Gefälscht wird laut Transparency bereits ungehemmt, nicht nur bei der Arzneimittelproduktion, sondern auch wenn es um die Informationsgewinnung geht. Deswegen müssten gesetzliche Maßnahmen bei Studienfälschung, -manipulation und werblichen Falschaussagen verschärft und das Sponsoring von Studien transparenter gemacht werden.
Die Krankenkassen selbst sind für Betrug anfällig, wie jede andere Behörde auch, in der es Geld zu verteilen gibt. Dennoch brauchte es erst eine Verpflichtung des Gesetzgebers im Jahr 2004, bevor die Kassen flächendeckend Anti-Betrugs-Einheiten aufbauten. Die Kaufmännische Krankenkasse deckte im Mai 2006 nach eigenen Angaben neue Betrugsfälle auf, die sich allein bei dieser im Vergleich zu den großen Ortskrankenkassen kleinen Ersatzkasse in den Monaten Januar bis April 2006 auf über 350.000 Euro summierten. Dort versucht man bereits seit fünf Jahren in einem eigens dafür eingerichteten Arbeitsbereich, der Abrechnungsmanipulation beizukommen. Seit 2004 holte der Chefermittler der AOK Niedersachsen beispielsweise 16,2 Millionen Euro für sein Haus und andere Kassen zurück.

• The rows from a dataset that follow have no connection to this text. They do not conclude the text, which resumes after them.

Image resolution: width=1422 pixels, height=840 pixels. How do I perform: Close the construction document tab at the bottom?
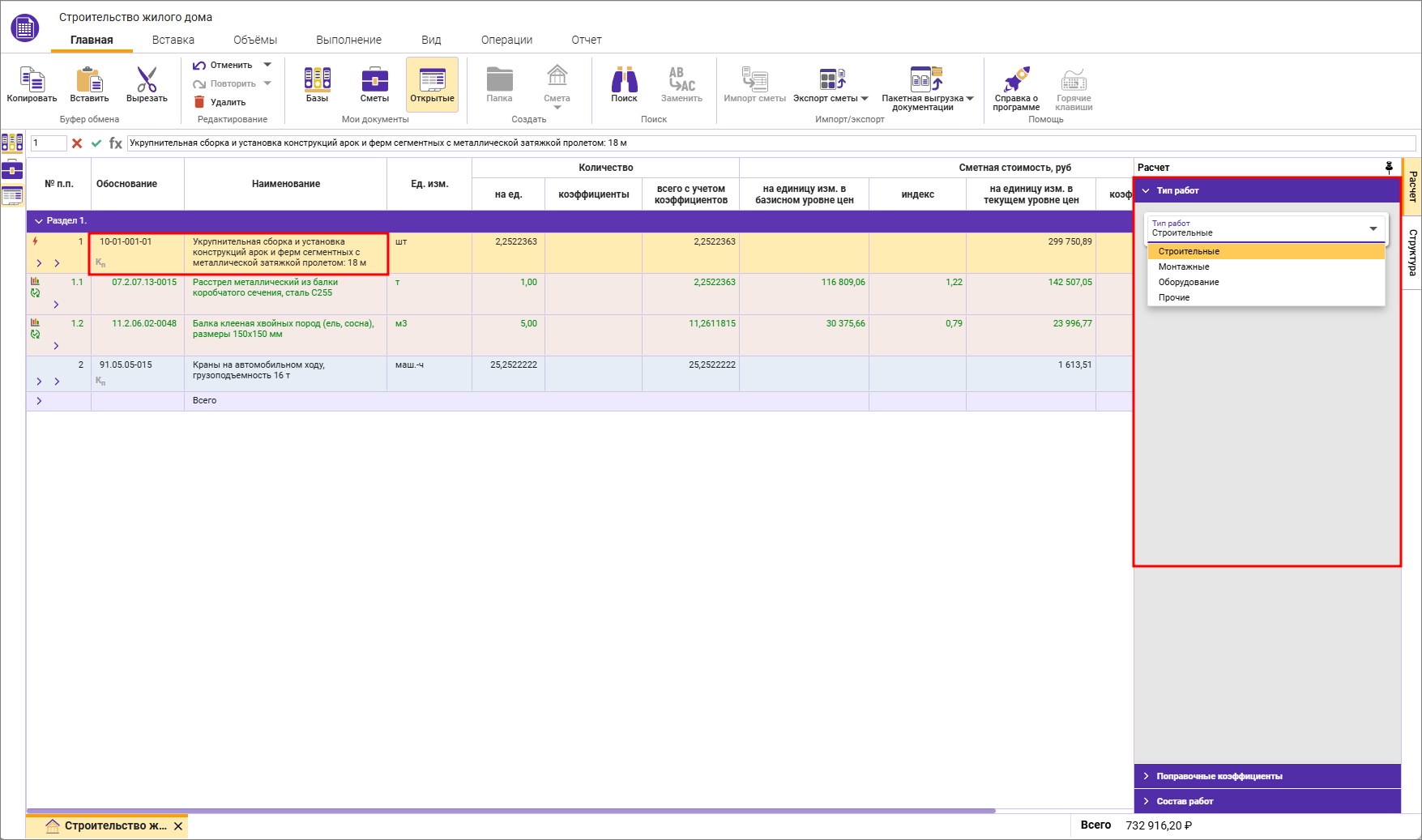178,826
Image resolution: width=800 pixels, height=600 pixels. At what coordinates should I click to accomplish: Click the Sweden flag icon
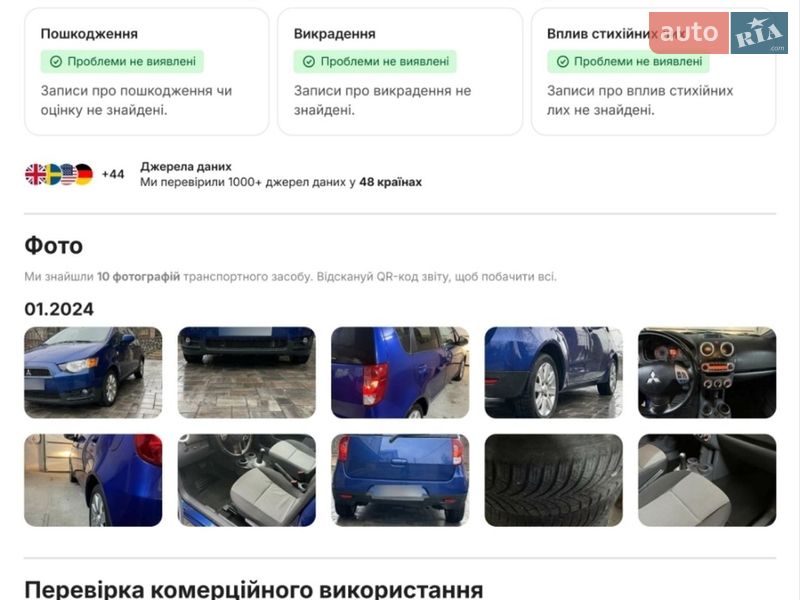(x=53, y=174)
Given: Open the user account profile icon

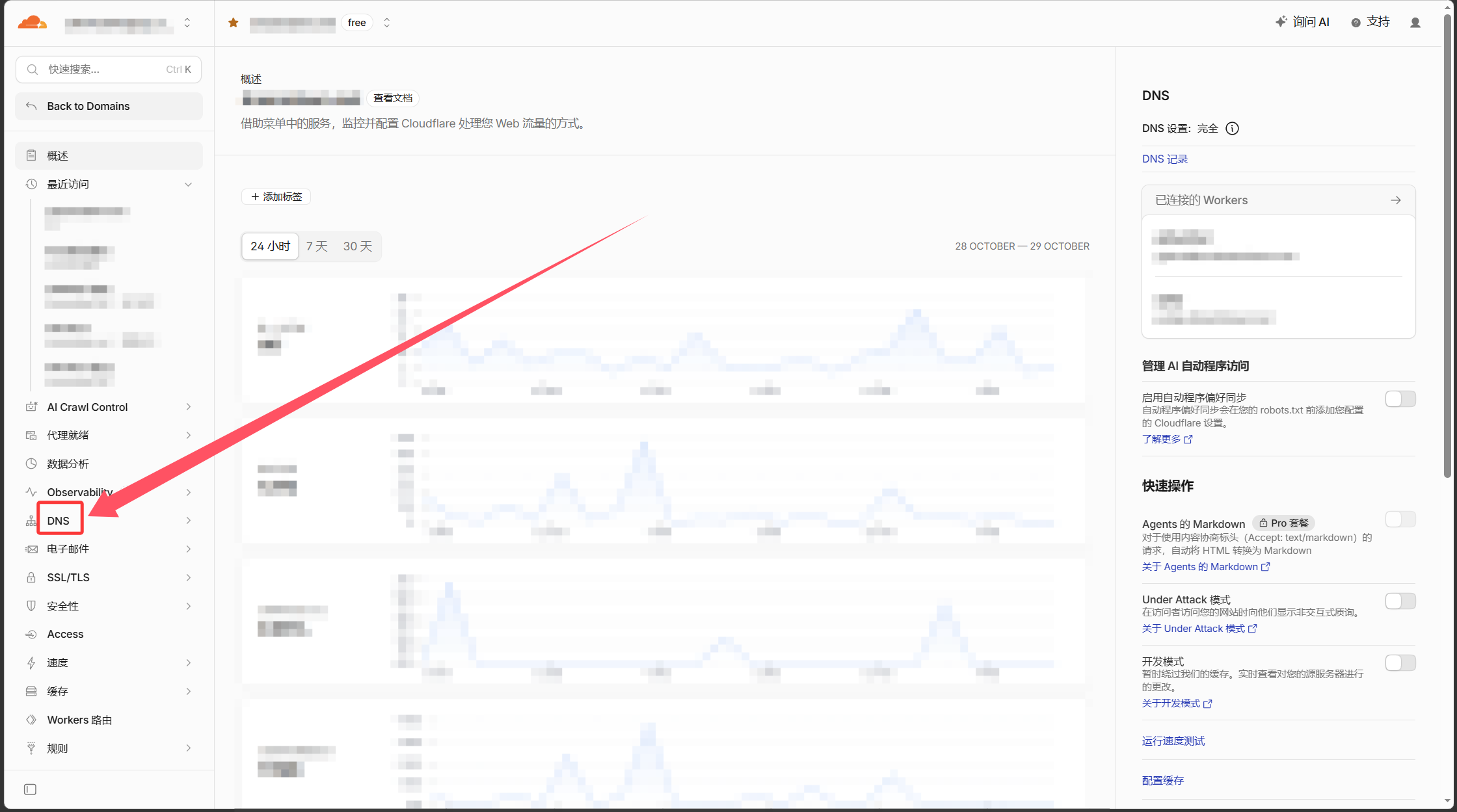Looking at the screenshot, I should (x=1415, y=23).
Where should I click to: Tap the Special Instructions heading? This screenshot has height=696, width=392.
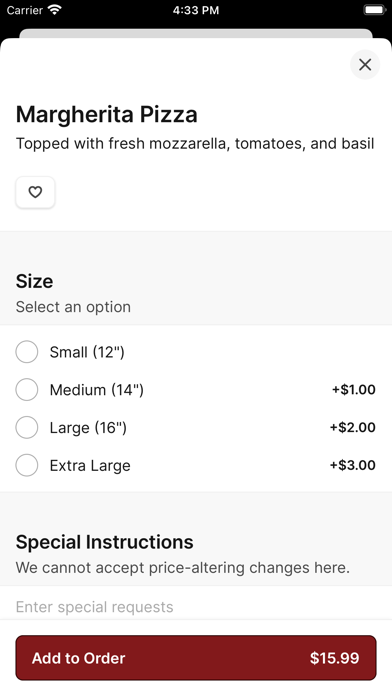(105, 542)
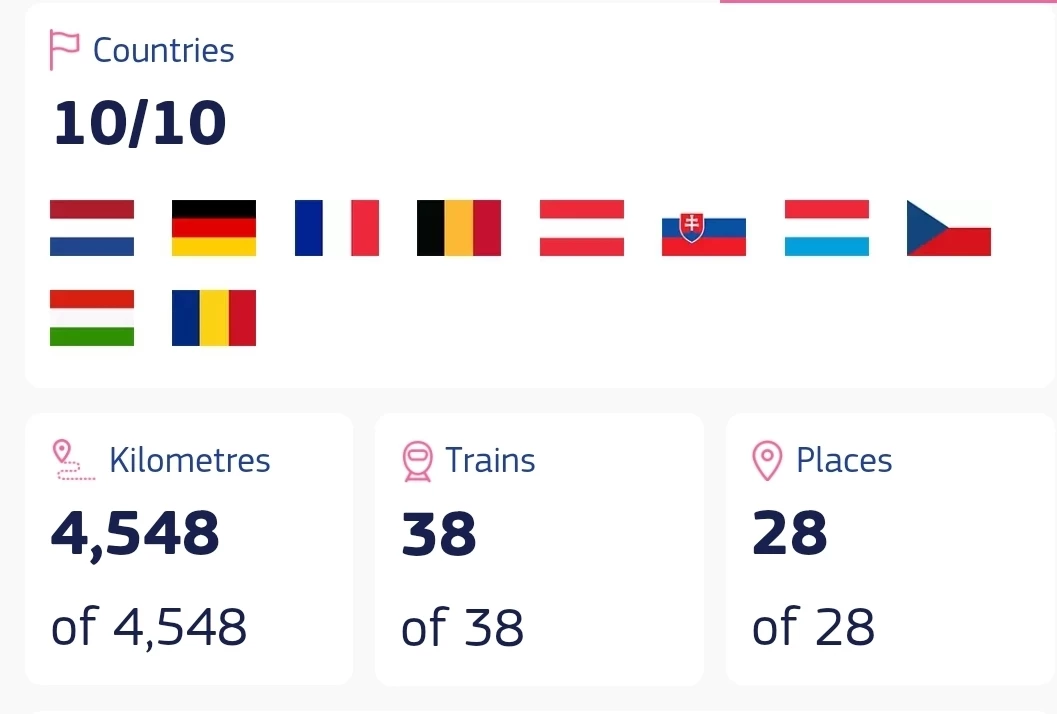Click the pink progress bar at top
Image resolution: width=1057 pixels, height=714 pixels.
click(x=888, y=1)
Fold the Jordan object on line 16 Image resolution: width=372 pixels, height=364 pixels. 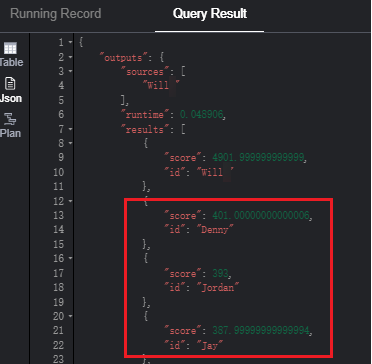[x=70, y=258]
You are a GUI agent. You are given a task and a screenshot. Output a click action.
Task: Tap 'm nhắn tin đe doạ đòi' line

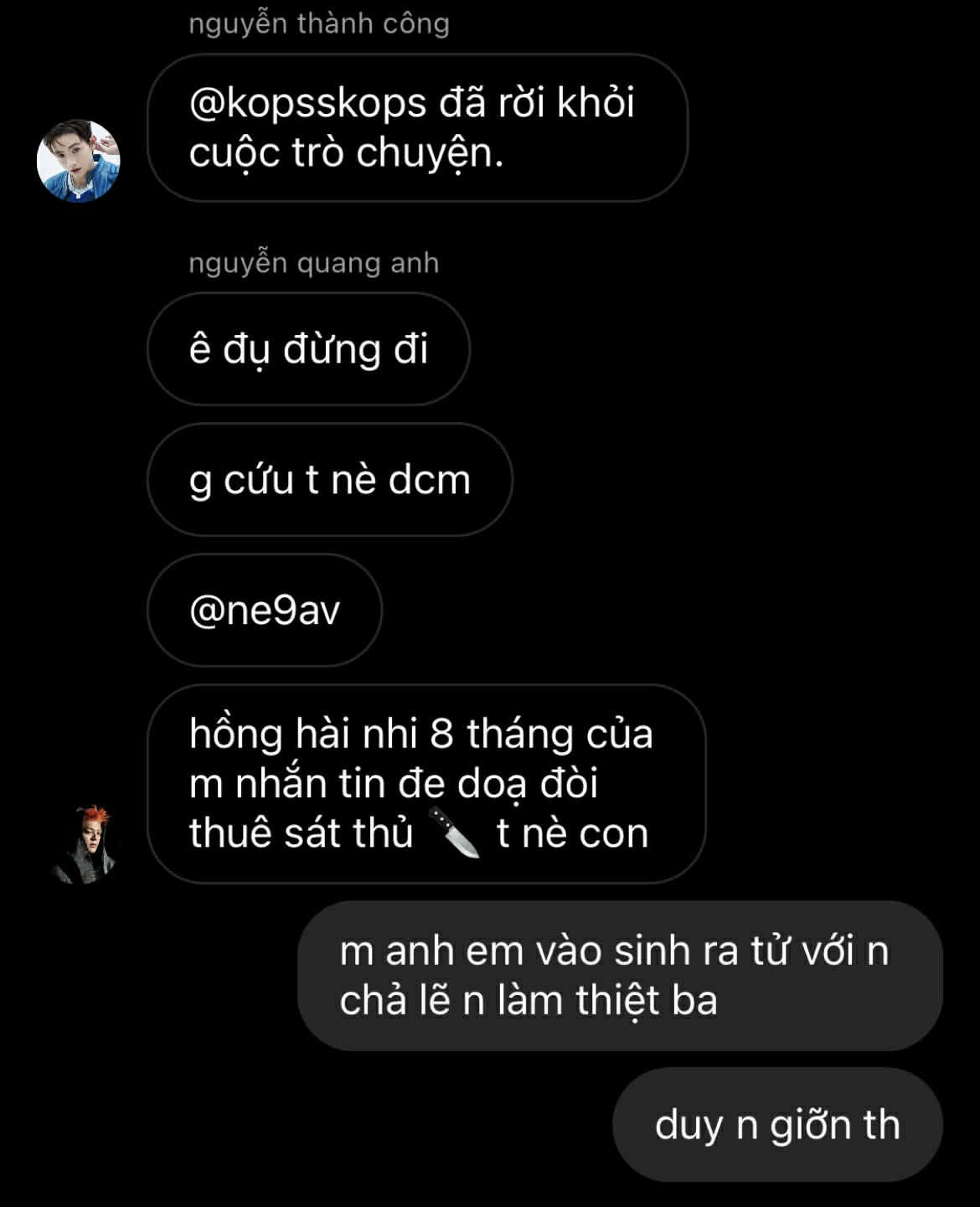(x=394, y=784)
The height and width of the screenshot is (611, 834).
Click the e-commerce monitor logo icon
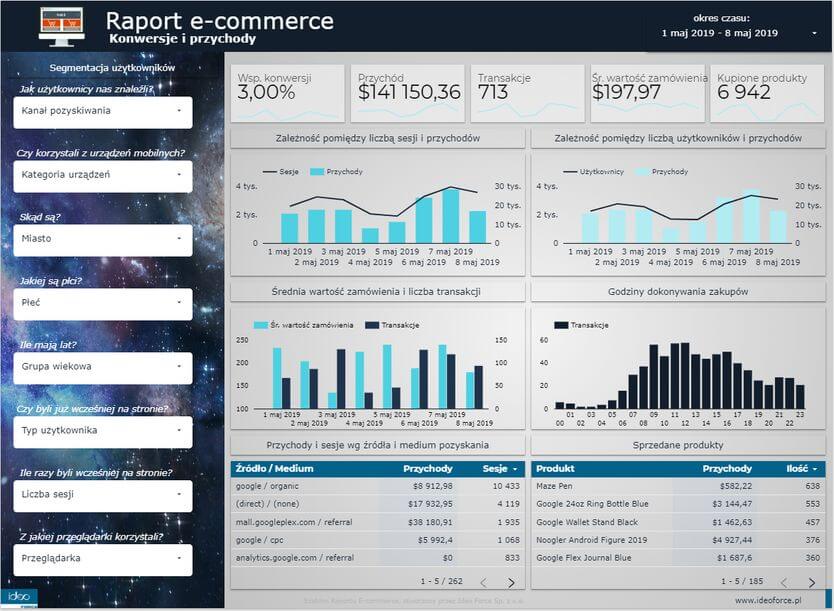pos(62,25)
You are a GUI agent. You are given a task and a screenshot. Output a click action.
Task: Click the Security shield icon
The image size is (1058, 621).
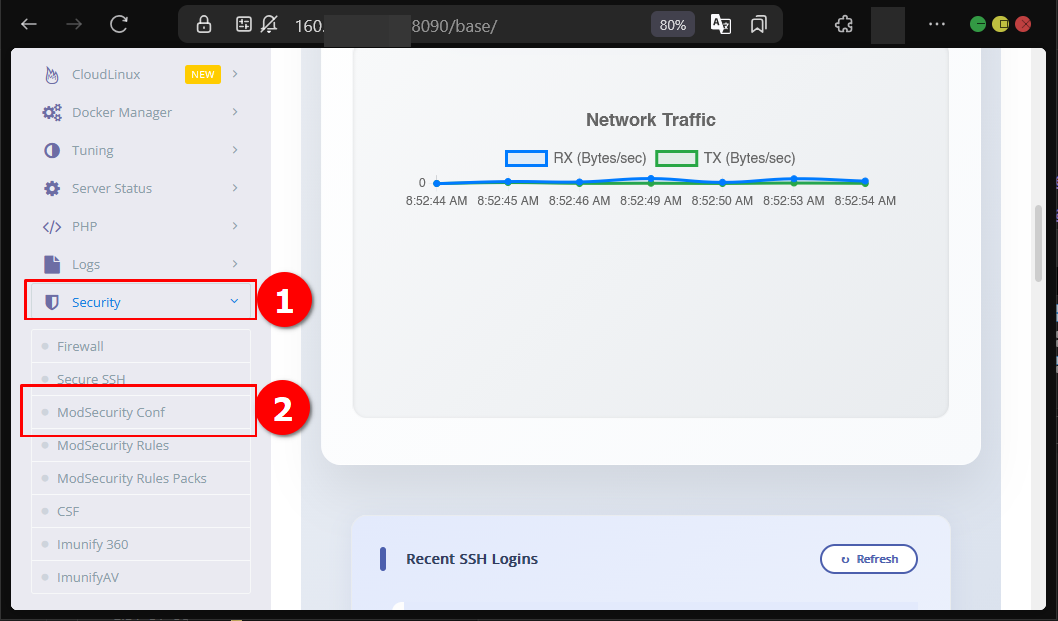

Die Liste der Betrugsmöglichkeiten ist lang und reicht bis zu Patienten, die am Abrechnungstag ihrer angeblichen Behandlung längst verstorben waren. All dies jedoch gibt es nicht nur im deutschen Gesundheitssystem: In den USA ist die strukturelle Korruption im Gesundheitswesen inzwischen zur Nummer eins der Wirtschaftskriminalität geworden.
Die Autorin arbeitet als Politikjournalistin und Publizistin in Berlin.